Records to use Block Start

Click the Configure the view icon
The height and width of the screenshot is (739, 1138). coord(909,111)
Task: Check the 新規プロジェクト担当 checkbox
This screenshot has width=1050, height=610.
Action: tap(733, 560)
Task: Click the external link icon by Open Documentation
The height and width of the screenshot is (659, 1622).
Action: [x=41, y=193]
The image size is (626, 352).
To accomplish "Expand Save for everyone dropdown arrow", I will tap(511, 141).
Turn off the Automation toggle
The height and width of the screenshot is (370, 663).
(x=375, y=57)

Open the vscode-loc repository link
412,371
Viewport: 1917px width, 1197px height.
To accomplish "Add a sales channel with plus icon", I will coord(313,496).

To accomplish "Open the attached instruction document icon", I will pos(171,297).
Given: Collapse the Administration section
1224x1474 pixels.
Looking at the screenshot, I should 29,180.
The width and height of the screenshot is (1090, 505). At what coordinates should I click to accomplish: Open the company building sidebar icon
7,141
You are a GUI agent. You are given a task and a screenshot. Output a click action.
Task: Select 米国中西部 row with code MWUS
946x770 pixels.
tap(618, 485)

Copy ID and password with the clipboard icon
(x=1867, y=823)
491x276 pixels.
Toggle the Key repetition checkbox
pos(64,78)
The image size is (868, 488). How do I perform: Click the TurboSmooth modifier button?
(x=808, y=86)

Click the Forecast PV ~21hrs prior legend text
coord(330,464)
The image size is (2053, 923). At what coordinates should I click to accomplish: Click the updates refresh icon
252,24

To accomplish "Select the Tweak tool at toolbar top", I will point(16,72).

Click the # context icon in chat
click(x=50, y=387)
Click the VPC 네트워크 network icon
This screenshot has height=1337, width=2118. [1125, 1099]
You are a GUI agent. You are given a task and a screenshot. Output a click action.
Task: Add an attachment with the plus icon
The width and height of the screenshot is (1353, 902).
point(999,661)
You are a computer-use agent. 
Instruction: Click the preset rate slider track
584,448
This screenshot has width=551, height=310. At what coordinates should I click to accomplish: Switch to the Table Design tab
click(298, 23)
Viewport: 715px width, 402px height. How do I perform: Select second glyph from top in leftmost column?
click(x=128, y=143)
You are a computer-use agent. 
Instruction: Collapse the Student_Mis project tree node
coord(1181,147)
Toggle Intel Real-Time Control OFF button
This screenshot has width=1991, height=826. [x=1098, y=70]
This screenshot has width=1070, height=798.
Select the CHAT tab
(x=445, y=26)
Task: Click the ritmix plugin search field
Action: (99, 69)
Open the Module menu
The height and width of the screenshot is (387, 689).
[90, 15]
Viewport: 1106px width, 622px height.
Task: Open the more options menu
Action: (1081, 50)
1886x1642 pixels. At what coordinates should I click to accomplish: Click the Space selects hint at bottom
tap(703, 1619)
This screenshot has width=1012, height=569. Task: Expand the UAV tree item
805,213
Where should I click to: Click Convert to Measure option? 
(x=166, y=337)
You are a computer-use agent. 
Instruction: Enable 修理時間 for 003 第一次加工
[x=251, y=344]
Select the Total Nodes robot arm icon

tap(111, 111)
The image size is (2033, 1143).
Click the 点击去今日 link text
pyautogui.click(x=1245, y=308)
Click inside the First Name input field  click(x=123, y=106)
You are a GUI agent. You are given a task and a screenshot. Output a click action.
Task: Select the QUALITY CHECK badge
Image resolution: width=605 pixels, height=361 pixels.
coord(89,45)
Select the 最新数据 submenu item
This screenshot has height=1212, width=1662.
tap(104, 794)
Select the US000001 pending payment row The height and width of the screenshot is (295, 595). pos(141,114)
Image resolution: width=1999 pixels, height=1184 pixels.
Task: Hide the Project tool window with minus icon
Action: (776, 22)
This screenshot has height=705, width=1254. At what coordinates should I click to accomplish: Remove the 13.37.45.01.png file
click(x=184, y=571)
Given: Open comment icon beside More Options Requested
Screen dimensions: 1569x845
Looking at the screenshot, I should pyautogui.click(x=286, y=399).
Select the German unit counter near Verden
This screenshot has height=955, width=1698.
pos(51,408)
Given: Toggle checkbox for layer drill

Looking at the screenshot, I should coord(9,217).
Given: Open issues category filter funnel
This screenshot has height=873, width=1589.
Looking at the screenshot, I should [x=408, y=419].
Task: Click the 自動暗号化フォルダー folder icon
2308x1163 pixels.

Records to use Block End

### Exercise:
In full and exactly, transcribe the material above.

### Reply:
Click the Configure the view icon
The height and width of the screenshot is (739, 1138). coord(909,111)
Task: Check the 新規プロジェクト担当 checkbox
This screenshot has width=1050, height=610.
Action: tap(733, 560)
Task: Click the external link icon by Open Documentation
The height and width of the screenshot is (659, 1622).
Action: [x=41, y=193]
The image size is (626, 352).
To accomplish "Expand Save for everyone dropdown arrow", I will tap(511, 141).
Turn off the Automation toggle
The height and width of the screenshot is (370, 663).
(x=375, y=57)

Open the vscode-loc repository link
412,371
Viewport: 1917px width, 1197px height.
To accomplish "Add a sales channel with plus icon", I will coord(313,496).

To accomplish "Open the attached instruction document icon", I will pos(171,297).
Given: Collapse the Administration section
1224x1474 pixels.
Looking at the screenshot, I should 29,180.
The width and height of the screenshot is (1090, 505). At what coordinates should I click to accomplish: Open the company building sidebar icon
7,141
You are a GUI agent. You are given a task and a screenshot. Output a click action.
Task: Select 米国中西部 row with code MWUS
946x770 pixels.
tap(618, 485)

Copy ID and password with the clipboard icon
(x=1867, y=823)
491x276 pixels.
Toggle the Key repetition checkbox
pos(64,78)
The image size is (868, 488). How do I perform: Click the TurboSmooth modifier button?
(x=808, y=86)

Click the Forecast PV ~21hrs prior legend text
coord(330,464)
The image size is (2053, 923). At what coordinates should I click to accomplish: Click the updates refresh icon
252,24

To accomplish "Select the Tweak tool at toolbar top", I will point(16,72).

Click the # context icon in chat
click(x=50, y=387)
Click the VPC 네트워크 network icon
This screenshot has height=1337, width=2118. [1125, 1099]
You are a GUI agent. You are given a task and a screenshot. Output a click action.
Task: Add an attachment with the plus icon
The width and height of the screenshot is (1353, 902).
point(999,661)
You are a computer-use agent. 
Instruction: Click the preset rate slider track
584,448
This screenshot has width=551, height=310. At what coordinates should I click to accomplish: Switch to the Table Design tab
click(298, 23)
Viewport: 715px width, 402px height. How do I perform: Select second glyph from top in leftmost column?
click(x=128, y=143)
You are a computer-use agent. 
Instruction: Collapse the Student_Mis project tree node
coord(1181,147)
Toggle Intel Real-Time Control OFF button
This screenshot has width=1991, height=826. [x=1098, y=70]
This screenshot has width=1070, height=798.
Select the CHAT tab
(x=445, y=26)
Task: Click the ritmix plugin search field
Action: (99, 69)
Open the Module menu
The height and width of the screenshot is (387, 689).
[90, 15]
Viewport: 1106px width, 622px height.
Task: Open the more options menu
Action: (1081, 50)
1886x1642 pixels. At what coordinates should I click to accomplish: Click the Space selects hint at bottom
tap(703, 1619)
This screenshot has width=1012, height=569. Task: Expand the UAV tree item
805,213
Where should I click to: Click Convert to Measure option? 
(x=166, y=337)
You are a computer-use agent. 
Instruction: Enable 修理時間 for 003 第一次加工
[x=251, y=344]
Select the Total Nodes robot arm icon

tap(111, 111)
The image size is (2033, 1143).
Click the 点击去今日 link text
pyautogui.click(x=1245, y=308)
Click inside the First Name input field  click(x=123, y=106)
You are a GUI agent. You are given a task and a screenshot. Output a click action.
Task: Select the QUALITY CHECK badge
Image resolution: width=605 pixels, height=361 pixels.
coord(89,45)
Select the 最新数据 submenu item
This screenshot has height=1212, width=1662.
tap(104, 794)
Select the US000001 pending payment row The height and width of the screenshot is (295, 595). pos(141,114)
Image resolution: width=1999 pixels, height=1184 pixels.
Task: Hide the Project tool window with minus icon
Action: (776, 22)
This screenshot has height=705, width=1254. At what coordinates should I click to accomplish: Remove the 13.37.45.01.png file
click(x=184, y=571)
Given: Open comment icon beside More Options Requested
Screen dimensions: 1569x845
Looking at the screenshot, I should pyautogui.click(x=286, y=399).
Select the German unit counter near Verden
This screenshot has height=955, width=1698.
pos(51,408)
Given: Toggle checkbox for layer drill

Looking at the screenshot, I should coord(9,217).
Given: Open issues category filter funnel
This screenshot has height=873, width=1589.
Looking at the screenshot, I should [x=408, y=419].
Task: Click the 自動暗号化フォルダー folder icon
2308x1163 pixels.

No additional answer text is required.